任务要求 →
**a)** 请用两句话概括下方的迁移学习文字。
**b)** 下方的迁移学习文字中，代码从 torchvision 导入了哪些名称？全部列出。
**c)** 根据下方的迁移学习文字，ImageNet 涉及多少个类别？

展示文本 →
┄┄┄┄┄┄

# 8. 迁移学习

Kevin Siswandi  
__Deep Learning Nanodegree__

现在，我们来学习如何使用预训练的网络解决有挑战性的计算机视觉问题。你将使用通过 [ImageNet](http://www.image-net.org/) [位于 torchvision 上](http://pytorch.org/docs/0.3.0/torchvision/models.html)训练的网络。 

ImageNet 是一个庞大的数据集，包含 100 多万张有标签图像，并涉及 1000 个类别。它可用于训练采用卷积层结构的深度神经网络。我不会详细讲解卷积网络，但是你可以观看[此视频](https://www.youtube.com/watch?v=2-Ol7ZB0MmU)了解这种网络。

训练过后，作为特征检测器，这些模型可以在训练时未使用的图像上达到惊人的效果。对不在训练集中的图像使用预训练的网络称为迁移学习。我们将使用迁移学习训练网络分类猫狗照片并达到很高的准确率。

使用 `torchvision.models`，你可以下载这些预训练的网络，并用在你的应用中。我们现在导入 `models`。

In [1]:
%matplotlib inline
%config InlineBackend.figure_format = 'retina'

import matplotlib.pyplot as plt

import torch
from torch import nn
from torch import optim
import torch.nn.functional as F
from torchvision import datasets, transforms, models

大多数预训练的模型要求输入是 224x224 图像。此外，我们需要按照训练时采用的标准化方法转换图像。每个颜色通道都分别进行了标准化，均值为 `[0.485, 0.456, 0.406]`，标准偏差为 `[0.229, 0.224, 0.225]`。

┄┄┄┄┄┄

练习数据 →
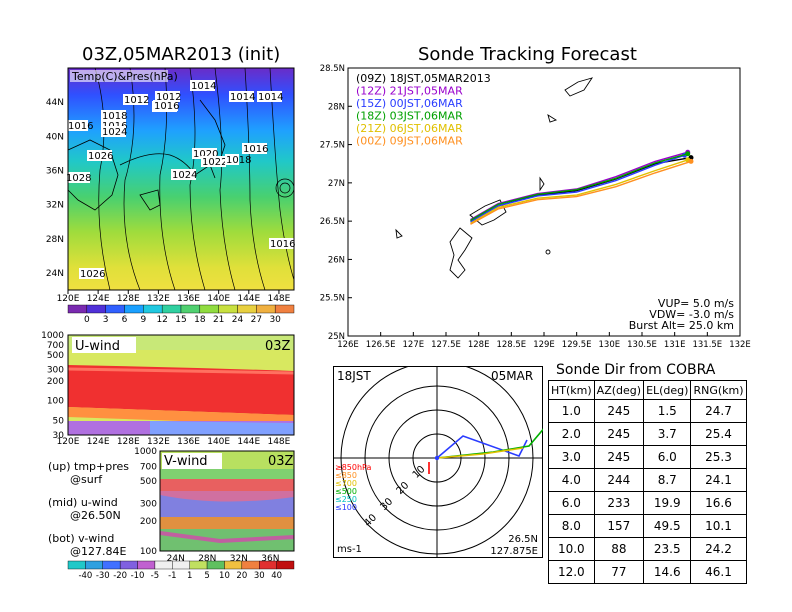 This screenshot has width=792, height=612. What do you see at coordinates (718, 526) in the screenshot?
I see `table-cell: 10.1` at bounding box center [718, 526].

┄┄┄┄┄┄

参考答案 →
**a)** 迁移学习是把在 ImageNet 上训练过的预训练网络用于训练时未使用的图像，文中将借此训练网络分类猫狗照片并达到很高的准确率。ImageNet 包含 100 多万张有标签图像，涉及 1000 个类别，而大多数预训练模型要求输入 224x224 图像，并需按训练时的方法对每个颜色通道分别标准化。

**b)** datasets、transforms、models

**c)** 1000 个类别。